═══ Provided records

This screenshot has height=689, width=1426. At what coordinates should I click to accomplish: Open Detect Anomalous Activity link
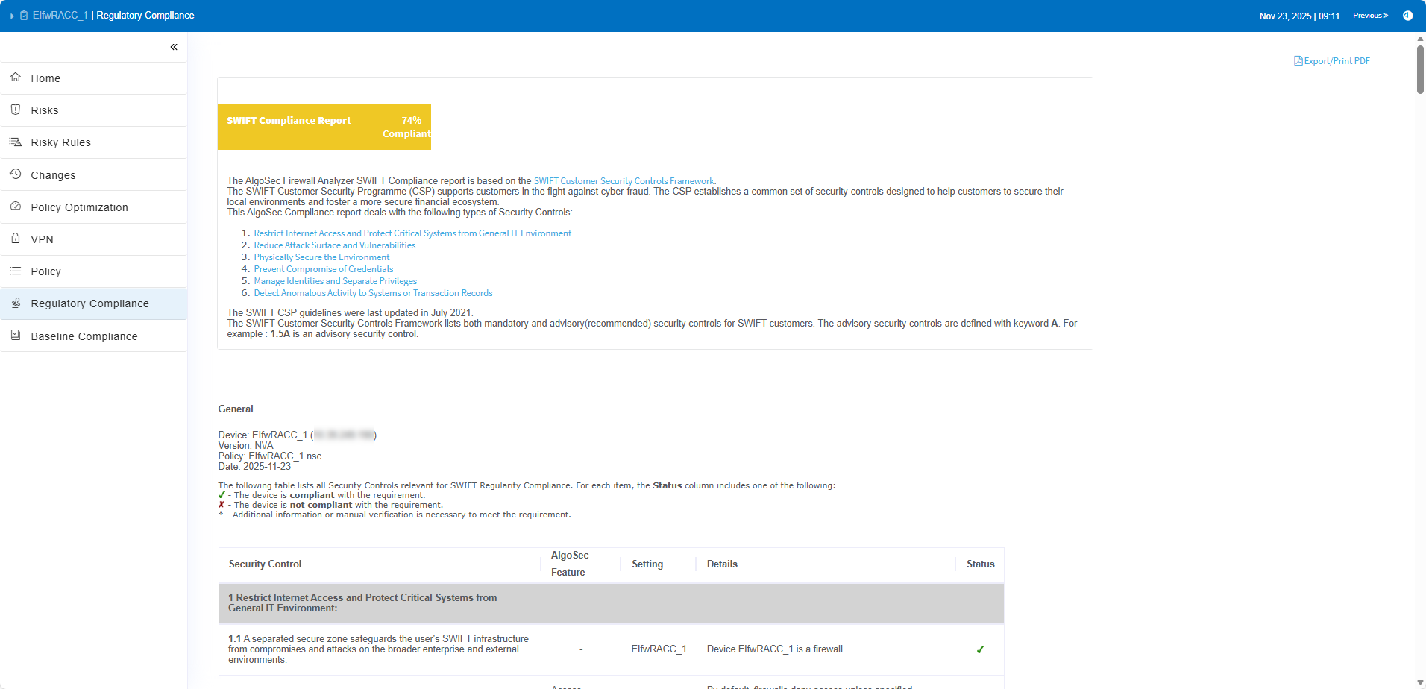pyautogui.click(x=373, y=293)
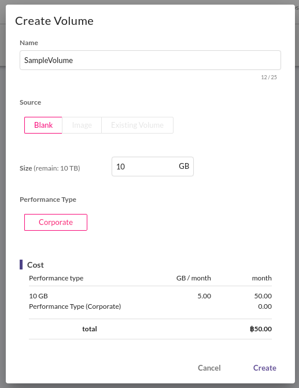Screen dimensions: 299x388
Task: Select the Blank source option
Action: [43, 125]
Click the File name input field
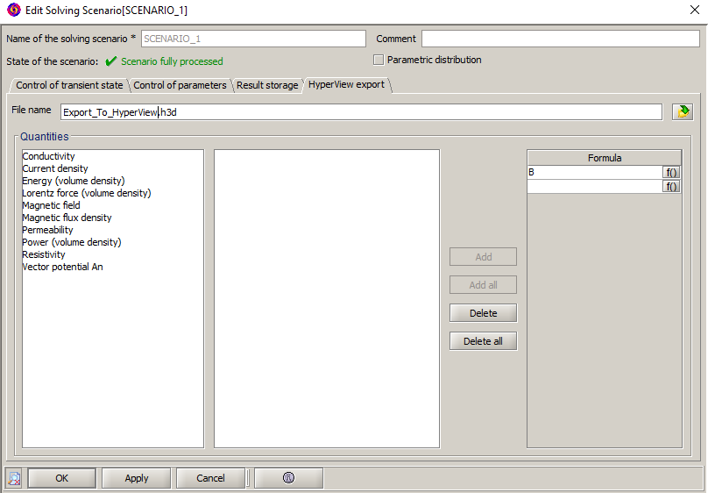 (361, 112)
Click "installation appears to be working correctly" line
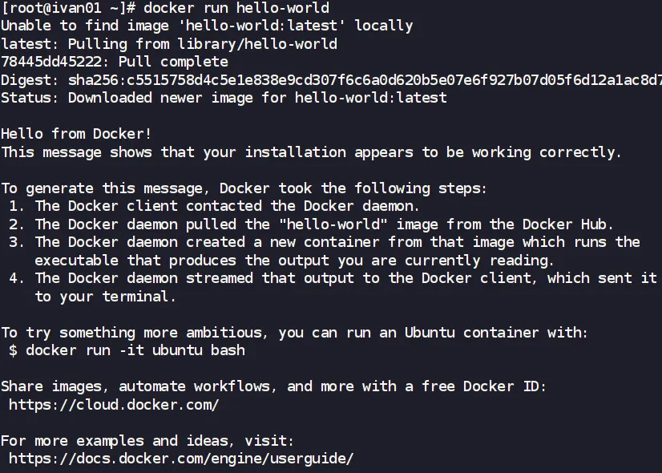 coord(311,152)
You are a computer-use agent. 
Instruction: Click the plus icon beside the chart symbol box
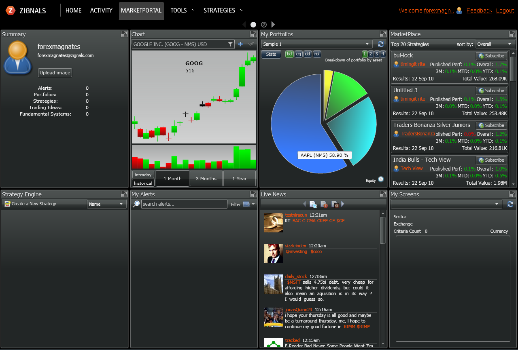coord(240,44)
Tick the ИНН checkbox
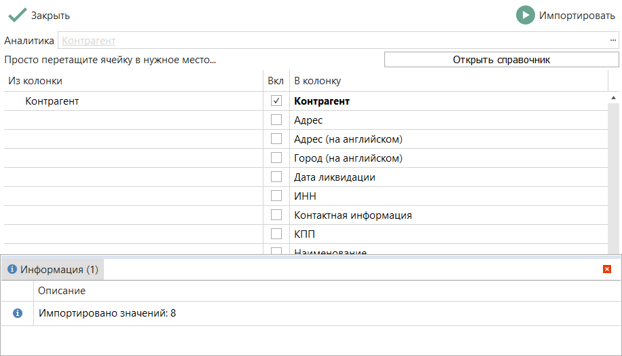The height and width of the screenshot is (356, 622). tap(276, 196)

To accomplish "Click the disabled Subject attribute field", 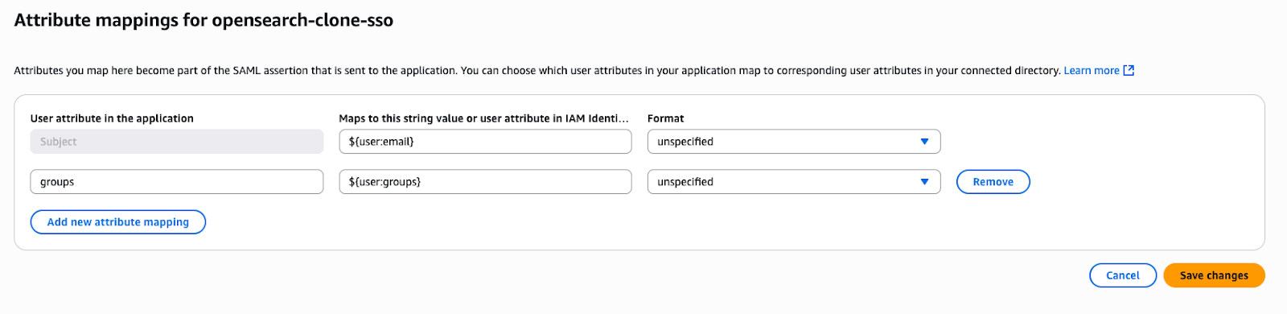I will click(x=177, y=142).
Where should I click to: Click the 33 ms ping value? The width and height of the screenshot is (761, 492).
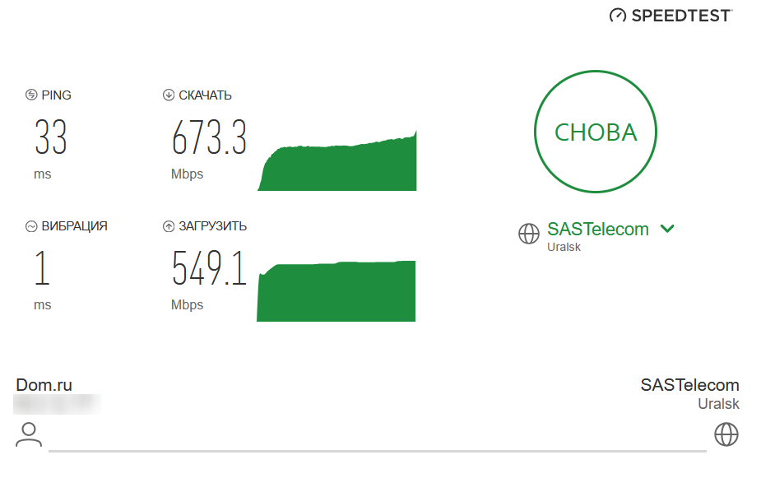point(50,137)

══════

● What you will do
The copy you give must run from the line containing "Where should I" through the last line of the records, exactly, with the pictures left out.

● Worked solution
Where should I click to: Click the 33 ms ping value? The width and height of the screenshot is (761, 492).
point(50,137)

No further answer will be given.